Présentation de l'exercice: Selon le texte sur la situation des prisons en 2008, combien de personnes étaient incarcérées au 1er juillet 2008 ?

··· Texte source ···

Prenons nos prisons pour des réalités. Que dire de la situation carcérale en 2008 sinon qu’elle est explosive ? Bien sûr il ne faudrait pas gommer les diversités des situations, les efforts de rénovation, l’implication incroyable des professionnels pour faire tenir debout l’édifice mais il faudrait être aveugle pour ne pas voir que la vieille maison s’écroule.
Elle s’écroule sous le poids d’une insupportable surpopulation. On compte 64 250 personnes incarcérées au 1er juillet 2008 pour un peu plus de 50 806 places opérationnelles, un triste record pour la France. 16 412 personnes de plus qu’au 1er janvier 2001 ! Les maisons d’arrêt sont surpeuplées jusqu’à plus de 200% de leur capacité. Les détenus vivent à deux dans 9m², trois et parfois plus, dans 12m². Et ce, 22 heures sur 24. Cette situation est inacceptable pour la France : faire subir à des hommes des conditions de vie inhumaines et dégradantes est inconcevable dans une démocratie qui professe son respect des Droits de l’Homme. De la même façon, contraindre nos fonctionnaires, les agents de l’administration pénitentiaire, à travailler dans cette situation sans pouvoir rien faire ni dire est intolérable. Nous demandons que soit appliqué sans attendre le principe « une place pour une personne ».

··· Données fournies ···

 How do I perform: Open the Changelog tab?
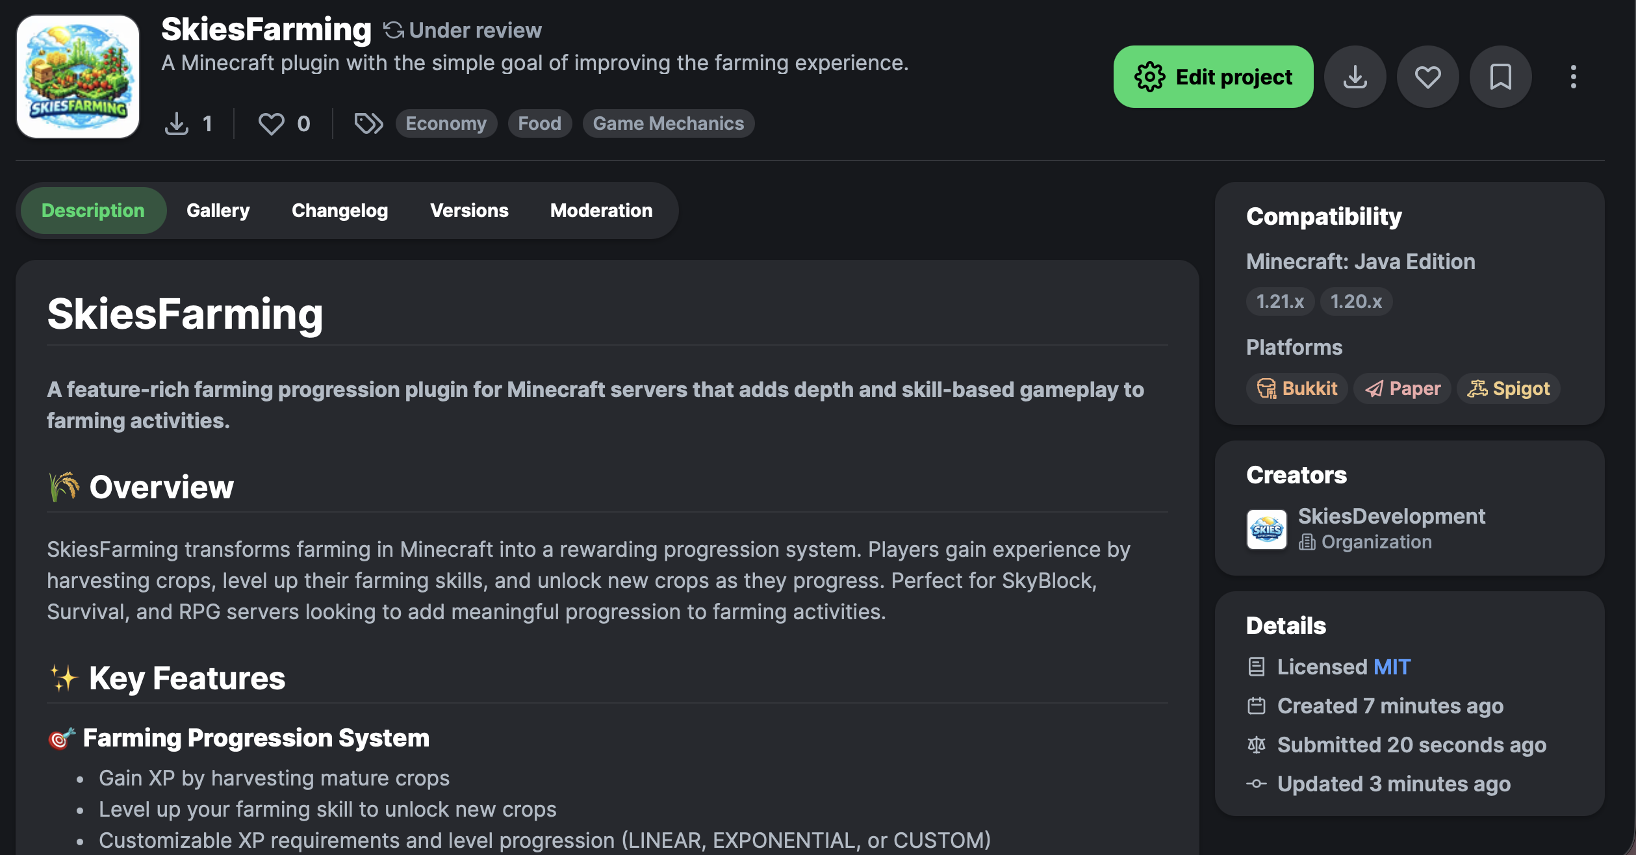click(x=339, y=211)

···

Réponse à l'exercice: 64 250 personnes.